▶ BRIEF:
Find the line containing "Instruction: Click the" in the records below. Copy exactly that line and each one after it, ending at the line containing "Task: Sort by the Keywords column header", and nothing more.

(RECORDS TO PROCESS Opens)

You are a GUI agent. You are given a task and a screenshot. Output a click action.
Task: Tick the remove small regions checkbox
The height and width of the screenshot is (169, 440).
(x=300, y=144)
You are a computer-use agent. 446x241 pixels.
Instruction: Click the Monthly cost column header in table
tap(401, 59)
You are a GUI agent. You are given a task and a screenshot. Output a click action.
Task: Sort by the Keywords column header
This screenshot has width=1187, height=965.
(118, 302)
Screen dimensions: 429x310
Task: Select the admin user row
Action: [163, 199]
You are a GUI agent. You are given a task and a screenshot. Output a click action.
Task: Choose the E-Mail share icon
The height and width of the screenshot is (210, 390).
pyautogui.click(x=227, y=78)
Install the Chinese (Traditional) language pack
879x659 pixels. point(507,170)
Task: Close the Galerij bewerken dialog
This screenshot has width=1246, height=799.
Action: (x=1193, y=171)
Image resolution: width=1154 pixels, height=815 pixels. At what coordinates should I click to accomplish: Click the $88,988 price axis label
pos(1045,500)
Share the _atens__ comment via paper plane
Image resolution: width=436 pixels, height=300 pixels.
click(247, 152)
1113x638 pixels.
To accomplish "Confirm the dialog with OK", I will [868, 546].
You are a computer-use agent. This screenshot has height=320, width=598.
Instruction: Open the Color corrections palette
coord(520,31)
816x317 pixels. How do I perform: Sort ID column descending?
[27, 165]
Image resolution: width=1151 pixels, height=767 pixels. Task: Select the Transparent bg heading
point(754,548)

(RECORDS TO PROCESS Closes)

▶ WORKED SOLUTION:
Instruction: Click the Monthly cost column header in table
tap(401, 59)
You are a GUI agent. You are given a task and a screenshot. Output a click action.
Task: Sort by the Keywords column header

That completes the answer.